■ SUPPLIED ENTRIES
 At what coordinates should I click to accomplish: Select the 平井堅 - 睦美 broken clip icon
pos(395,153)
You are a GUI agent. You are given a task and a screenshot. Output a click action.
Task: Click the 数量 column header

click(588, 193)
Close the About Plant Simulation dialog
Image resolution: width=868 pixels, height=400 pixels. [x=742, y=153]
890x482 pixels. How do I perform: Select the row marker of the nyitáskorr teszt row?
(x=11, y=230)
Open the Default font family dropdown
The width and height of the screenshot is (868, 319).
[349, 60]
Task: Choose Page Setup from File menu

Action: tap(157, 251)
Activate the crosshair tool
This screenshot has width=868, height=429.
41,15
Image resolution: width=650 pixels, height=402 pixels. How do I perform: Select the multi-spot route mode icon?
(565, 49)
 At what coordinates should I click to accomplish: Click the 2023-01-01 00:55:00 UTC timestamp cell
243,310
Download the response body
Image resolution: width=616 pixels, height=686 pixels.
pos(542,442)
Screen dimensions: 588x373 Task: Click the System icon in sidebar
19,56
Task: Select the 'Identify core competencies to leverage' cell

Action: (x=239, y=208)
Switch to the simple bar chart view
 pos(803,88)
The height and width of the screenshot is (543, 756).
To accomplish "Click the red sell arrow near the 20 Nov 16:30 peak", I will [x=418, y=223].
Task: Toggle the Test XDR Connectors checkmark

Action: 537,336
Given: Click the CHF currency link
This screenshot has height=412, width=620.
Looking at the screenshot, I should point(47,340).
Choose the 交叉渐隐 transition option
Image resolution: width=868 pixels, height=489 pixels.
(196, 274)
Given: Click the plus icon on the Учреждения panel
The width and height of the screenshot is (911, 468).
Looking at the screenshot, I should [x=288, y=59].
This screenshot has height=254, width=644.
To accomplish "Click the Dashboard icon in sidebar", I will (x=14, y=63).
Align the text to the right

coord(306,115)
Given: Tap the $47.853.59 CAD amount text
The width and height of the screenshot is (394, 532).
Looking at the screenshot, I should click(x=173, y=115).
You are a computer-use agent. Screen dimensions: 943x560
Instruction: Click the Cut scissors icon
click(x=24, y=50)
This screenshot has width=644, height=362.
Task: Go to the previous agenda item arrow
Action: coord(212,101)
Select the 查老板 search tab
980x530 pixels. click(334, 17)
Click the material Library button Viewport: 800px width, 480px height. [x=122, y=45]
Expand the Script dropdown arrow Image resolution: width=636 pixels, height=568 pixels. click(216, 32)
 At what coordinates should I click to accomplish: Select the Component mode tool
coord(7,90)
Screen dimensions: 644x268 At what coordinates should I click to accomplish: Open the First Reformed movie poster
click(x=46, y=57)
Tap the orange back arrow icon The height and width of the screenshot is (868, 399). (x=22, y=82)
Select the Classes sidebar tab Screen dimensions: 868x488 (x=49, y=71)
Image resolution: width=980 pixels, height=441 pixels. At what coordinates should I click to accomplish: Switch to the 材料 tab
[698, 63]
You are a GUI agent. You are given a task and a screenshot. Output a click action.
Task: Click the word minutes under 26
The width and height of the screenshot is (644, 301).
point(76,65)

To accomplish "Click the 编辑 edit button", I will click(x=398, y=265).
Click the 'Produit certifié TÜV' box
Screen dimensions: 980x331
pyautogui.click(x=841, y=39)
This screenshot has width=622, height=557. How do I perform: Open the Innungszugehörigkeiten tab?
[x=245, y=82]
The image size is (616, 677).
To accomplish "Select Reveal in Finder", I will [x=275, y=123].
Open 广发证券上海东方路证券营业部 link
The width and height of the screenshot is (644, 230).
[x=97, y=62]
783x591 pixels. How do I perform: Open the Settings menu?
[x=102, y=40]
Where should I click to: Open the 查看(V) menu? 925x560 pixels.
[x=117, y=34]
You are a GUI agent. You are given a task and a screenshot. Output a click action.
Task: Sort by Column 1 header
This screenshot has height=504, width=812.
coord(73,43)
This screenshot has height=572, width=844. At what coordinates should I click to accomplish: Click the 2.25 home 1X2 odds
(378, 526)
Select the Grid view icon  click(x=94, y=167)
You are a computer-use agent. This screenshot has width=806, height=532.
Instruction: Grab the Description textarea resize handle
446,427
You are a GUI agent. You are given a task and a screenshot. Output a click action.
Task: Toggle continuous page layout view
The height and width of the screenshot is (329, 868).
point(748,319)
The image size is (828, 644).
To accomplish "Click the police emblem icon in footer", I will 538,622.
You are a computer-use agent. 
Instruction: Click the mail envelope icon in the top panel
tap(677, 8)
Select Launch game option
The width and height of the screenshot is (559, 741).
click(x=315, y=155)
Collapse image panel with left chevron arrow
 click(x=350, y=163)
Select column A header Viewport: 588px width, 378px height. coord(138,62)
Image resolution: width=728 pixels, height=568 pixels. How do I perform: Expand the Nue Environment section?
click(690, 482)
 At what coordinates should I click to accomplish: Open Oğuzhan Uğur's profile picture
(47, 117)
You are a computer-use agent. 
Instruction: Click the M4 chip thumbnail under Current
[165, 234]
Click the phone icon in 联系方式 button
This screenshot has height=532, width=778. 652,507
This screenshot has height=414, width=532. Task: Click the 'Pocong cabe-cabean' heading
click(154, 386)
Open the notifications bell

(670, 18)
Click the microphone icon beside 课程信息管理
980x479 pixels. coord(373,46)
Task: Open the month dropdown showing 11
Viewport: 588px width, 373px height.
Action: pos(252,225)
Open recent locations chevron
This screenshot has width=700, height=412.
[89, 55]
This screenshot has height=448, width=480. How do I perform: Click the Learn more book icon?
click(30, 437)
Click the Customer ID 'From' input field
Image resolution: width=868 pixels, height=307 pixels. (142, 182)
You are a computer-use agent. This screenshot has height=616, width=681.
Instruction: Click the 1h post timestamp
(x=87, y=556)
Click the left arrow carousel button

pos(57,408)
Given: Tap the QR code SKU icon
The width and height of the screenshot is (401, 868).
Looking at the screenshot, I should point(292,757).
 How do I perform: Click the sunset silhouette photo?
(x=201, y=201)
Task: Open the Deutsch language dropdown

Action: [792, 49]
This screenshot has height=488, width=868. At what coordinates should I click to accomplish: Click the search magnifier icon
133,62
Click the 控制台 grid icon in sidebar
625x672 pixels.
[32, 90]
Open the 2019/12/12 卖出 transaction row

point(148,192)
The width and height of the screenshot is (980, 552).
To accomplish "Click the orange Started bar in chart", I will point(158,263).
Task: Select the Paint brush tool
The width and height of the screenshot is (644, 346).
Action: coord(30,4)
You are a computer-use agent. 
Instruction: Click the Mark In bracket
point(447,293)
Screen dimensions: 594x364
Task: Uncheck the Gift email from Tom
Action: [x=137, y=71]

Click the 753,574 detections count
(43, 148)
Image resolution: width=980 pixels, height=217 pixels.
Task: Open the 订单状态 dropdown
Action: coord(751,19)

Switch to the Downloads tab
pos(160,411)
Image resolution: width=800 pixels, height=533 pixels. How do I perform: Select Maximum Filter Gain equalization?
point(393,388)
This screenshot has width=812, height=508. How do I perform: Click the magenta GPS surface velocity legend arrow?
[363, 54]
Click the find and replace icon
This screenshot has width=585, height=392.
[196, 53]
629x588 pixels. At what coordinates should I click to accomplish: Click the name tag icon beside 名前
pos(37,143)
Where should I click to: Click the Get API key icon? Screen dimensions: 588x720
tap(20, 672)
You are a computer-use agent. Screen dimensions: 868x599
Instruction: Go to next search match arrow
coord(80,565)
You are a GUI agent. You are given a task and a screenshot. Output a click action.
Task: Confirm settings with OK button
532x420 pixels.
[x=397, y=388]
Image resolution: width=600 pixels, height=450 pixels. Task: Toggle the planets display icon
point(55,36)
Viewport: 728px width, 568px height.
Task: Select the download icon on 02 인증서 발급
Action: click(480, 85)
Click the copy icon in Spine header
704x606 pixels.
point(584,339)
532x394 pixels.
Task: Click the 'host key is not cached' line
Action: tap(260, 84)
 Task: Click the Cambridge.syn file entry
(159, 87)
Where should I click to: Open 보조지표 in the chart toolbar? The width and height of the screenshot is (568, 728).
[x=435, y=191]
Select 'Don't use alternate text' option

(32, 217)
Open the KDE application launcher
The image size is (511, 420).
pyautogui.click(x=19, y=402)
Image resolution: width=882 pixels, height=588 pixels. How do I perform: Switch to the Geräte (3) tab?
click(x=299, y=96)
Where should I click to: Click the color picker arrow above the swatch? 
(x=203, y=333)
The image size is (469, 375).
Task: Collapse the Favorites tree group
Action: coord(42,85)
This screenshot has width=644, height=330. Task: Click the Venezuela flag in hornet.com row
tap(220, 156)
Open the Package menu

■ ASSIGNED TASK
Where the string "link" occurs in the data, return the whole line.

■ RESULT BELOW
Given: Click the CHF currency link
Open 广发证券上海东方路证券营业部 link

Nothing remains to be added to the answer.